- _INFORMATION SHOWN_
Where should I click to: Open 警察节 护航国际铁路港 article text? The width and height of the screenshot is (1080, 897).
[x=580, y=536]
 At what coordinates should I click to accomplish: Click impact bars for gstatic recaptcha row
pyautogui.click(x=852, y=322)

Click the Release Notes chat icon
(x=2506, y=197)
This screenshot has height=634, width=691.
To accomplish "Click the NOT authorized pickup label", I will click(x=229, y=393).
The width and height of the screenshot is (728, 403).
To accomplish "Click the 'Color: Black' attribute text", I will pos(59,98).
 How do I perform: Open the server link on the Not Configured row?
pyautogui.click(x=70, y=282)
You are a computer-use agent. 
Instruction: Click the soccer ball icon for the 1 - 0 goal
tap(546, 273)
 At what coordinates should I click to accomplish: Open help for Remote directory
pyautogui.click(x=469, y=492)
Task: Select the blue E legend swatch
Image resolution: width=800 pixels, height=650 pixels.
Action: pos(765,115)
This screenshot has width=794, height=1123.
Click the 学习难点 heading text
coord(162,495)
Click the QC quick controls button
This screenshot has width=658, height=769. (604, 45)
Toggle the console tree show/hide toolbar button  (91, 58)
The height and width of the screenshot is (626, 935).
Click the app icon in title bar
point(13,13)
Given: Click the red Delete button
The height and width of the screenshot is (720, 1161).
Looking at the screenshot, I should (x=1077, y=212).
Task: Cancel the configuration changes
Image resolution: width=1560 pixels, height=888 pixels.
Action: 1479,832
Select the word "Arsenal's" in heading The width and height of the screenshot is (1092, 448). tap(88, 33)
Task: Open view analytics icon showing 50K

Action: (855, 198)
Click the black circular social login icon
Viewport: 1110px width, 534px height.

- _YOUR TASK_
Report all lines in the records that include the string "Select".

- _EXERCISE ANSWER_
Task: Select the blue E legend swatch
Select the word "Arsenal's" in heading The width and height of the screenshot is (1092, 448). tap(88, 33)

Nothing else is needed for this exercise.